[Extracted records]

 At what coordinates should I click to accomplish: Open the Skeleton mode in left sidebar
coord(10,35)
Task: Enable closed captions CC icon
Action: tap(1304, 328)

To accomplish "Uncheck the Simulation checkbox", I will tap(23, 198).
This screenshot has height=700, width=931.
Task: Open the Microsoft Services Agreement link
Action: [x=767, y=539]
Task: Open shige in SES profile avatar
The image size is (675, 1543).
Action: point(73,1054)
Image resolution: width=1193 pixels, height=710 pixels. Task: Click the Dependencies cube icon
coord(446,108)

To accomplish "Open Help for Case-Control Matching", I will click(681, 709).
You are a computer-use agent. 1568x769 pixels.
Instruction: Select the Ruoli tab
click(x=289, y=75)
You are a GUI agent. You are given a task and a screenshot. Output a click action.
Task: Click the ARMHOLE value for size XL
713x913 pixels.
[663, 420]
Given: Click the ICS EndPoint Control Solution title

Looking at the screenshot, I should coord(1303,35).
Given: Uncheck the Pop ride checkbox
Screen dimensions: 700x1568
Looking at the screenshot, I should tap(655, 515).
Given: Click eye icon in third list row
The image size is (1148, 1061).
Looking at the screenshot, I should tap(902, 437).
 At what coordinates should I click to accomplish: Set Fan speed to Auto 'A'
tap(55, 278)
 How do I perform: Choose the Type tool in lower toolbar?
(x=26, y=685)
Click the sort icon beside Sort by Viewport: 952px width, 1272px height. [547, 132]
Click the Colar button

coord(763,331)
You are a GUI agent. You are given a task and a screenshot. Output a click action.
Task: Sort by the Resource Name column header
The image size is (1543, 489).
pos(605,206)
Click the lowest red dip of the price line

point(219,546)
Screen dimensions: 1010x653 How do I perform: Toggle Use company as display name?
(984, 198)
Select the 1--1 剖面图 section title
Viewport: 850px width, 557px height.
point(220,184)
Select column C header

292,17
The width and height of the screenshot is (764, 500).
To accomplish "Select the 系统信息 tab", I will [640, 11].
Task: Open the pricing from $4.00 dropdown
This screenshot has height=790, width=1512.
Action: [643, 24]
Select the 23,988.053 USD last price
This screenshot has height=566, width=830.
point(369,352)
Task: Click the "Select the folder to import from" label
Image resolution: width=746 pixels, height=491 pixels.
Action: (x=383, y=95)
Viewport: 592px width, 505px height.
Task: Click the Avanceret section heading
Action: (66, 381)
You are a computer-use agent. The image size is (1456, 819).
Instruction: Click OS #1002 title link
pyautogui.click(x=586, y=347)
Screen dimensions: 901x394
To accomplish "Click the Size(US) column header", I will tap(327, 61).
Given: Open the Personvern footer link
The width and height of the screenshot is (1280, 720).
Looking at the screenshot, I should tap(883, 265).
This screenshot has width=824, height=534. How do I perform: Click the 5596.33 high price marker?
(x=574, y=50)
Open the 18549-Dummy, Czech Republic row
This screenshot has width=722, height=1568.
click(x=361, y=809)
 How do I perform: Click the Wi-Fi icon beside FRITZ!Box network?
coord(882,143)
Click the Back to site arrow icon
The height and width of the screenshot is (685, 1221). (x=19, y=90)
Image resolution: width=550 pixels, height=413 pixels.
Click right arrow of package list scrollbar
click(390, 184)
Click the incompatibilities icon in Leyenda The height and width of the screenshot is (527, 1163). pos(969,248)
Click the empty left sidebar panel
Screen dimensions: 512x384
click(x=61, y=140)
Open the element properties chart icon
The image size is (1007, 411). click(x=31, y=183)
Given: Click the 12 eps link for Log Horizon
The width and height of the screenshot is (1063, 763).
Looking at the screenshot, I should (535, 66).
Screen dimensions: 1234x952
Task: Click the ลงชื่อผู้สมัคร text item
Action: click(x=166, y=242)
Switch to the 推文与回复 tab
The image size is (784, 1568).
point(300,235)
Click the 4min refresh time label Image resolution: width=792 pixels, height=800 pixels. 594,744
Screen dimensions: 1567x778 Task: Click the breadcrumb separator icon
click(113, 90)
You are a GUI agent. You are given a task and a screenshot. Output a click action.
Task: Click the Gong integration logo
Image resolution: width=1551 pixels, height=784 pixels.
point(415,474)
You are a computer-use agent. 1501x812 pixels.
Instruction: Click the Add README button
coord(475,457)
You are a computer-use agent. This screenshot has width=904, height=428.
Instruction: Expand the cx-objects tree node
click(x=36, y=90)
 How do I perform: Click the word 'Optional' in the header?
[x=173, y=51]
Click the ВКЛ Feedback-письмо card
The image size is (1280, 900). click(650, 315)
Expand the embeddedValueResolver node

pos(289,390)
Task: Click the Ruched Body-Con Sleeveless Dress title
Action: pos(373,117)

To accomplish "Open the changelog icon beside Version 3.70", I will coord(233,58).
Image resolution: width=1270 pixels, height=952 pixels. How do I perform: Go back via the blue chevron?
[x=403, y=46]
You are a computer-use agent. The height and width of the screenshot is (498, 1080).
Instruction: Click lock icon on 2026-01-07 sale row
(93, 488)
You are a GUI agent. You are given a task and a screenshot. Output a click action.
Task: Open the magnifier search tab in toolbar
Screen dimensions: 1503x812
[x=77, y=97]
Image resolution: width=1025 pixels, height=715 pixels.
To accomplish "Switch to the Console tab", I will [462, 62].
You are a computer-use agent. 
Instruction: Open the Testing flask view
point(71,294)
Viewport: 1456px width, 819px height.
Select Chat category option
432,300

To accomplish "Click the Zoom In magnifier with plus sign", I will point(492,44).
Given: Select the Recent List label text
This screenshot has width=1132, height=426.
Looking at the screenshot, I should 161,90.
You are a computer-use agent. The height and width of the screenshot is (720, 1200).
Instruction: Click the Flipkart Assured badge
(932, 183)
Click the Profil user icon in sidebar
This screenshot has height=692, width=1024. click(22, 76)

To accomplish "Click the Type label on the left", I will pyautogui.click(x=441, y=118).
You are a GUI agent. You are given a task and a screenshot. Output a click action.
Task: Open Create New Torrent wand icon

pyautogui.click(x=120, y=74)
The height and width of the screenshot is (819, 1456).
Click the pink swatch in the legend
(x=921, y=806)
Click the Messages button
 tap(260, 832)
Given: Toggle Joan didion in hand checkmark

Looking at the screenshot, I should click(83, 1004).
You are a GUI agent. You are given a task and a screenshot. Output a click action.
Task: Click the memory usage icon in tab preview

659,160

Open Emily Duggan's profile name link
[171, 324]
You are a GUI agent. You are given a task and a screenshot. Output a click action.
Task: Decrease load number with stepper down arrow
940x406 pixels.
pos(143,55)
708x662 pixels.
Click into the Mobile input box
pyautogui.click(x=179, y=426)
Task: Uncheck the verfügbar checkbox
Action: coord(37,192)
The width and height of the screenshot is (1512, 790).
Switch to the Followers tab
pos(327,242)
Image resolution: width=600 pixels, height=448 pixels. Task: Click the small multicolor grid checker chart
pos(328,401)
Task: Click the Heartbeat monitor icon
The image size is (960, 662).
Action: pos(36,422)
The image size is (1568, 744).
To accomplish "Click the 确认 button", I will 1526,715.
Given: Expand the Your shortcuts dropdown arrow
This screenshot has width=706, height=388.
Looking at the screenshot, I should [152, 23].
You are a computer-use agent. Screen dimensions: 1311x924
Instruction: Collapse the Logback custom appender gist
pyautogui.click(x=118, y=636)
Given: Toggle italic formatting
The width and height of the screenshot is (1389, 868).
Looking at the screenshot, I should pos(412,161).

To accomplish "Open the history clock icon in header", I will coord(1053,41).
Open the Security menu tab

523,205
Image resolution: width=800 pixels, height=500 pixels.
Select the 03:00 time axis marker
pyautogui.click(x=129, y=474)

GOAL: Please copy out every one of the records above, word for word.

THE SOLUTION:
 At what coordinates should I click to accomplish: Open the Skeleton mode in left sidebar
coord(10,35)
Task: Enable closed captions CC icon
Action: tap(1304, 328)

To accomplish "Uncheck the Simulation checkbox", I will tap(23, 198).
This screenshot has height=700, width=931.
Task: Open the Microsoft Services Agreement link
Action: [x=767, y=539]
Task: Open shige in SES profile avatar
The image size is (675, 1543).
Action: point(73,1054)
Image resolution: width=1193 pixels, height=710 pixels. Task: Click the Dependencies cube icon
coord(446,108)

To accomplish "Open Help for Case-Control Matching", I will click(681, 709).
You are a computer-use agent. 1568x769 pixels.
Instruction: Select the Ruoli tab
click(x=289, y=75)
You are a GUI agent. You are given a task and a screenshot. Output a click action.
Task: Click the ARMHOLE value for size XL
713x913 pixels.
[663, 420]
Given: Click the ICS EndPoint Control Solution title

Looking at the screenshot, I should coord(1303,35).
Given: Uncheck the Pop ride checkbox
Screen dimensions: 700x1568
Looking at the screenshot, I should tap(655, 515).
Given: Click eye icon in third list row
The image size is (1148, 1061).
Looking at the screenshot, I should tap(902, 437).
 At what coordinates should I click to accomplish: Set Fan speed to Auto 'A'
tap(55, 278)
 How do I perform: Choose the Type tool in lower toolbar?
(x=26, y=685)
Click the sort icon beside Sort by Viewport: 952px width, 1272px height. [547, 132]
Click the Colar button

coord(763,331)
You are a GUI agent. You are given a task and a screenshot. Output a click action.
Task: Sort by the Resource Name column header
The image size is (1543, 489).
pos(605,206)
Click the lowest red dip of the price line

point(219,546)
Screen dimensions: 1010x653 How do I perform: Toggle Use company as display name?
(984, 198)
Select the 1--1 剖面图 section title
Viewport: 850px width, 557px height.
point(220,184)
Select column C header

292,17
The width and height of the screenshot is (764, 500).
To accomplish "Select the 系统信息 tab", I will [640, 11].
Task: Open the pricing from $4.00 dropdown
This screenshot has height=790, width=1512.
Action: [643, 24]
Select the 23,988.053 USD last price
This screenshot has height=566, width=830.
point(369,352)
Task: Click the "Select the folder to import from" label
Image resolution: width=746 pixels, height=491 pixels.
Action: (x=383, y=95)
Viewport: 592px width, 505px height.
Task: Click the Avanceret section heading
Action: (66, 381)
You are a computer-use agent. The image size is (1456, 819).
Instruction: Click OS #1002 title link
pyautogui.click(x=586, y=347)
Screen dimensions: 901x394
To accomplish "Click the Size(US) column header", I will tap(327, 61).
Given: Open the Personvern footer link
The width and height of the screenshot is (1280, 720).
Looking at the screenshot, I should tap(883, 265).
This screenshot has width=824, height=534. How do I perform: Click the 5596.33 high price marker?
(x=574, y=50)
Open the 18549-Dummy, Czech Republic row
This screenshot has width=722, height=1568.
click(x=361, y=809)
 How do I perform: Click the Wi-Fi icon beside FRITZ!Box network?
coord(882,143)
Click the Back to site arrow icon
The height and width of the screenshot is (685, 1221). (x=19, y=90)
Image resolution: width=550 pixels, height=413 pixels.
Click right arrow of package list scrollbar
click(390, 184)
Click the incompatibilities icon in Leyenda The height and width of the screenshot is (527, 1163). pos(969,248)
Click the empty left sidebar panel
Screen dimensions: 512x384
click(x=61, y=140)
Open the element properties chart icon
The image size is (1007, 411). click(x=31, y=183)
Given: Click the 12 eps link for Log Horizon
The width and height of the screenshot is (1063, 763).
Looking at the screenshot, I should (535, 66).
Screen dimensions: 1234x952
Task: Click the ลงชื่อผู้สมัคร text item
Action: click(x=166, y=242)
Switch to the 推文与回复 tab
The image size is (784, 1568).
point(300,235)
Click the 4min refresh time label Image resolution: width=792 pixels, height=800 pixels. 594,744
Screen dimensions: 1567x778 Task: Click the breadcrumb separator icon
click(113, 90)
You are a GUI agent. You are given a task and a screenshot. Output a click action.
Task: Click the Gong integration logo
Image resolution: width=1551 pixels, height=784 pixels.
point(415,474)
You are a computer-use agent. 1501x812 pixels.
Instruction: Click the Add README button
coord(475,457)
You are a computer-use agent. This screenshot has width=904, height=428.
Instruction: Expand the cx-objects tree node
click(x=36, y=90)
 How do I perform: Click the word 'Optional' in the header?
[x=173, y=51]
Click the ВКЛ Feedback-письмо card
The image size is (1280, 900). click(650, 315)
Expand the embeddedValueResolver node

pos(289,390)
Task: Click the Ruched Body-Con Sleeveless Dress title
Action: pos(373,117)

To accomplish "Open the changelog icon beside Version 3.70", I will coord(233,58).
Image resolution: width=1270 pixels, height=952 pixels. How do I perform: Go back via the blue chevron?
[x=403, y=46]
You are a computer-use agent. The height and width of the screenshot is (498, 1080).
Instruction: Click lock icon on 2026-01-07 sale row
(93, 488)
You are a GUI agent. You are given a task and a screenshot. Output a click action.
Task: Open the magnifier search tab in toolbar
Screen dimensions: 1503x812
[x=77, y=97]
Image resolution: width=1025 pixels, height=715 pixels.
To accomplish "Switch to the Console tab", I will [462, 62].
You are a computer-use agent. 
Instruction: Open the Testing flask view
point(71,294)
Viewport: 1456px width, 819px height.
Select Chat category option
432,300

To accomplish "Click the Zoom In magnifier with plus sign", I will point(492,44).
Given: Select the Recent List label text
This screenshot has width=1132, height=426.
Looking at the screenshot, I should 161,90.
You are a computer-use agent. The height and width of the screenshot is (720, 1200).
Instruction: Click the Flipkart Assured badge
(932, 183)
Click the Profil user icon in sidebar
This screenshot has height=692, width=1024. click(22, 76)

To accomplish "Click the Type label on the left", I will pyautogui.click(x=441, y=118).
You are a GUI agent. You are given a task and a screenshot. Output a click action.
Task: Open Create New Torrent wand icon

pyautogui.click(x=120, y=74)
The height and width of the screenshot is (819, 1456).
Click the pink swatch in the legend
(x=921, y=806)
Click the Messages button
 tap(260, 832)
Given: Toggle Joan didion in hand checkmark

Looking at the screenshot, I should click(83, 1004).
You are a GUI agent. You are given a task and a screenshot. Output a click action.
Task: Click the memory usage icon in tab preview

659,160

Open Emily Duggan's profile name link
[171, 324]
You are a GUI agent. You are given a task and a screenshot. Output a click action.
Task: Decrease load number with stepper down arrow
940x406 pixels.
pos(143,55)
708x662 pixels.
Click into the Mobile input box
pyautogui.click(x=179, y=426)
Task: Uncheck the verfügbar checkbox
Action: coord(37,192)
The width and height of the screenshot is (1512, 790).
Switch to the Followers tab
pos(327,242)
Image resolution: width=600 pixels, height=448 pixels. Task: Click the small multicolor grid checker chart
pos(328,401)
Task: Click the Heartbeat monitor icon
The image size is (960, 662).
Action: pos(36,422)
The image size is (1568, 744).
To accomplish "Click the 确认 button", I will 1526,715.
Given: Expand the Your shortcuts dropdown arrow
This screenshot has width=706, height=388.
Looking at the screenshot, I should [152, 23].
You are a computer-use agent. Screen dimensions: 1311x924
Instruction: Collapse the Logback custom appender gist
pyautogui.click(x=118, y=636)
Given: Toggle italic formatting
The width and height of the screenshot is (1389, 868).
Looking at the screenshot, I should pos(412,161).

To accomplish "Open the history clock icon in header", I will coord(1053,41).
Open the Security menu tab

523,205
Image resolution: width=800 pixels, height=500 pixels.
Select the 03:00 time axis marker
pyautogui.click(x=129, y=474)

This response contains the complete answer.